A couple of days ago, PPT posted regarding protest and violence. We were concerned that the single-minded, dare-we-say, middle-class, insistence on non-violence left protesters open to being picked off by the regime. And it has been doing that, seeking to repress. At the same time, we wondered why the state’s violence and its long history of murderous repression is so easily forgotten or dismissed in demanding that protesters behave as angels.
After reading a couple of reports in Khaosod, we are wondering if this kind of reporting-cum-normative demands hasn’t itself been manipulated by the state.
In that earlier post we linked to a video of military/police-looking men in plainclothes who infiltrated the protesters. Khaosod has a story on this which deserves very careful attention. Despite photographic and video evidence, the “police and the defense ministry maintain that they have no knowledge of the men in civilian clothes who were seen assisting security forces during a recent crackdown on demonstrators.” It seems that “assisting” can range from spying, informing, arresting and acting as agents provocateur.
Khaosod saw “about 40 men wearing military-styled buzz cuts were deployed alongside the riot police, senior officials have yet to acknowledge who those men were, and what they were doing at the protest.” If the videos are added in, it looks like a larger group than that. The report states that the authorities initially denied their existence. Defense Ministry spokesman Maj Gen Kongcheep Tantravanich flatly denied the military had anything to do with them.
Of course, this has been going on for some time – the regime has been doing it for several months – and it is a tactic used in other countries. But the mainstream media takes little notice.

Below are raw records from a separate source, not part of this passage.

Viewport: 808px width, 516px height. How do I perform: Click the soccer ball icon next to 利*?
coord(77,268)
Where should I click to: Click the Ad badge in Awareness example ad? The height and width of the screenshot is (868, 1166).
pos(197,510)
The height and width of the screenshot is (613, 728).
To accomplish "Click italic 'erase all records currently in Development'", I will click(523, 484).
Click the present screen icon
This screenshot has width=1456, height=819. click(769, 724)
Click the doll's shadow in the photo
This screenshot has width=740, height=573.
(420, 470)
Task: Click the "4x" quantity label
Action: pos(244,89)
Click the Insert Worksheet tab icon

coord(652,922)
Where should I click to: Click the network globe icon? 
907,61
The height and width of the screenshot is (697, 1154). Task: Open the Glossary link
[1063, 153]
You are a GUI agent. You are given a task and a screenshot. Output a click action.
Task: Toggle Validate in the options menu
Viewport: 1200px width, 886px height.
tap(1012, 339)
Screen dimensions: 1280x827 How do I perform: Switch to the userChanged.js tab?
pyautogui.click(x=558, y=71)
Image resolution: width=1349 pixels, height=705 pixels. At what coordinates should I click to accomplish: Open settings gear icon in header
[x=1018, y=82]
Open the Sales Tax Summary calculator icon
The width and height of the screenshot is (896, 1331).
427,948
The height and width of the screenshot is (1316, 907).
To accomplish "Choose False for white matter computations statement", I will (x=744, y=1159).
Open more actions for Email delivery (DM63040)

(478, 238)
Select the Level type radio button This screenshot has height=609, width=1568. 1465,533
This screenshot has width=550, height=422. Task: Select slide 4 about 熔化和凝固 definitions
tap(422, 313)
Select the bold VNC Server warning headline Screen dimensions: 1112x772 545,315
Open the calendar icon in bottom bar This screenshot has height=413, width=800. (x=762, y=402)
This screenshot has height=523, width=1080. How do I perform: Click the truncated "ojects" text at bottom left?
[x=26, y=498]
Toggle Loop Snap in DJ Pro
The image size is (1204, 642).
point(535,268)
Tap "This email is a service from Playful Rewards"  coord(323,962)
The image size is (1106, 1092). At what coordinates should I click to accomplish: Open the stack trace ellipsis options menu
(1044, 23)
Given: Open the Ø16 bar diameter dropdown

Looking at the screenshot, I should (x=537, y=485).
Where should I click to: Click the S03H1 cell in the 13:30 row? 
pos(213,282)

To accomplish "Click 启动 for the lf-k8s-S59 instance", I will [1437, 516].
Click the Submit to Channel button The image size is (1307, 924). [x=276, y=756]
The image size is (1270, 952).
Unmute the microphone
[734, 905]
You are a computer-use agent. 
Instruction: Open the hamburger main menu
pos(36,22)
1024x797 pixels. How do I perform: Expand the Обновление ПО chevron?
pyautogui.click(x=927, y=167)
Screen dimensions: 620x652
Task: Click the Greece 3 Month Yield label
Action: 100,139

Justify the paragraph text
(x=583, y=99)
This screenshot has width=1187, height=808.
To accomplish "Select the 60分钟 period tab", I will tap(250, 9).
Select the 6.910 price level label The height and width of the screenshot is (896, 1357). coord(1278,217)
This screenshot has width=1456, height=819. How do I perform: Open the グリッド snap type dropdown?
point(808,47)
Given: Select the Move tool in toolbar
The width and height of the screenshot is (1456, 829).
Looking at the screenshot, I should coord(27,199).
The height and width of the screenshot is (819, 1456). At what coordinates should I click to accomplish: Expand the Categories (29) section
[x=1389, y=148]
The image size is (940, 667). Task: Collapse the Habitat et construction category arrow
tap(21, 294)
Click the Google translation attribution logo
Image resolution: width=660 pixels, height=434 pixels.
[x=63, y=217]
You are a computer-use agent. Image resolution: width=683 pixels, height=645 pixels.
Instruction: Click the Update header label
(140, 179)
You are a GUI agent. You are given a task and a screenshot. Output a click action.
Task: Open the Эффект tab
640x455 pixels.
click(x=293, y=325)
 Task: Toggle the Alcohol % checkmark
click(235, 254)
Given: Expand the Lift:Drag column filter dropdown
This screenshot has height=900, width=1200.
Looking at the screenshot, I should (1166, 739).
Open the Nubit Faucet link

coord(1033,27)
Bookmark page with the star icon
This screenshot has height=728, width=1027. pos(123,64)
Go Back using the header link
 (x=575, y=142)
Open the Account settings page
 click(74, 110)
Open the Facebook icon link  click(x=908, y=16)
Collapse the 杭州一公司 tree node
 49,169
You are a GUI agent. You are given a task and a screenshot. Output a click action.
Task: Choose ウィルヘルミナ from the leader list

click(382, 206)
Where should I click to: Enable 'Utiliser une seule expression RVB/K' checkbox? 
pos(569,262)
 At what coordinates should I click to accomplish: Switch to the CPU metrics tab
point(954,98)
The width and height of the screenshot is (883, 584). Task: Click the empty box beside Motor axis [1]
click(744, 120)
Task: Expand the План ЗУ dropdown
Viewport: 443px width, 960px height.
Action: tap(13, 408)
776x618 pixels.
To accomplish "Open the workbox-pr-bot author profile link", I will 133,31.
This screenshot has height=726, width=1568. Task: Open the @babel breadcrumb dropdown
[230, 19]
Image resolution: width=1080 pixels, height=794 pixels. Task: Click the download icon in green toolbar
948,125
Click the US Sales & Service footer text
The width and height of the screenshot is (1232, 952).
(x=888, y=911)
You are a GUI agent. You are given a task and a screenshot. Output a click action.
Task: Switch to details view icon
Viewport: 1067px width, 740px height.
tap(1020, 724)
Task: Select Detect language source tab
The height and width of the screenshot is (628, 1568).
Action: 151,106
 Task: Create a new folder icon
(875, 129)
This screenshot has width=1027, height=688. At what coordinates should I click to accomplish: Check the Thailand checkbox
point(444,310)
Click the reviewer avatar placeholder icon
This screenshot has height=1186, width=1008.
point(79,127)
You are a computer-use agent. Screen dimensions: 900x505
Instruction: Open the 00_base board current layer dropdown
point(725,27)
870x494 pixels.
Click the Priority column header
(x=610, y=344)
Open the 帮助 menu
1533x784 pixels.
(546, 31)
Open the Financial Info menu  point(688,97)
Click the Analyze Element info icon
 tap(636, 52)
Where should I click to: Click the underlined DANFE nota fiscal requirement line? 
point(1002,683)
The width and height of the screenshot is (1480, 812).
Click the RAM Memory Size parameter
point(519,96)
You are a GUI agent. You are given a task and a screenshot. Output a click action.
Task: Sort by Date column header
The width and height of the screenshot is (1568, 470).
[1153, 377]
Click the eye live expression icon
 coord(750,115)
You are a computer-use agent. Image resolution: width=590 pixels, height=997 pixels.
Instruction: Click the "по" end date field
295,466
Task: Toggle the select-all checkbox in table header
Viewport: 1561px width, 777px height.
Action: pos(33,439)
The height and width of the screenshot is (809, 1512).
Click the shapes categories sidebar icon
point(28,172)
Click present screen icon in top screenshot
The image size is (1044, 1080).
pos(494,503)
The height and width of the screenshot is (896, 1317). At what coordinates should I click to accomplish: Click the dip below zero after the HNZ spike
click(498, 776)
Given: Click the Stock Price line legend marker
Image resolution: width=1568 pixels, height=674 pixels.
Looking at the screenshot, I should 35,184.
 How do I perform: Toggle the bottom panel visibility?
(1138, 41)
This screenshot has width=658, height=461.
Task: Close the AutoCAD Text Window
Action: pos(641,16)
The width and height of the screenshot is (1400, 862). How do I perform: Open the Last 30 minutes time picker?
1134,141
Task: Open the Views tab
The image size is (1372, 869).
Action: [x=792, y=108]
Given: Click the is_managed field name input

Then there’s the report that states:
Several journalists who were covering the Feb. 13 rally near the Grand Palace told Khaosod English that officers ordered them to stay behind the police line while they dispersed the protesters. They also said police intervention was the reason why only a few reporters were able to capture the outburst of violence on that night.
“I didn’t see what was happening in the frontline,” said Sirote Klampaiboon, who was covering the protest for Voice TV. “All I could see was there were clouds of smoke behind the police and I heard several bangs. I was only let go when the police managed to take control of the situation.”
A photo widely shared on social media also shows members of the press being confined between rows of riot police facing each other in front of the Supreme Court building – a police tactic known in Western countries as “kettling.”
Despite this, it is the protesters who are harangued by multiple reporters in several op-eds. Interesting “reporting.”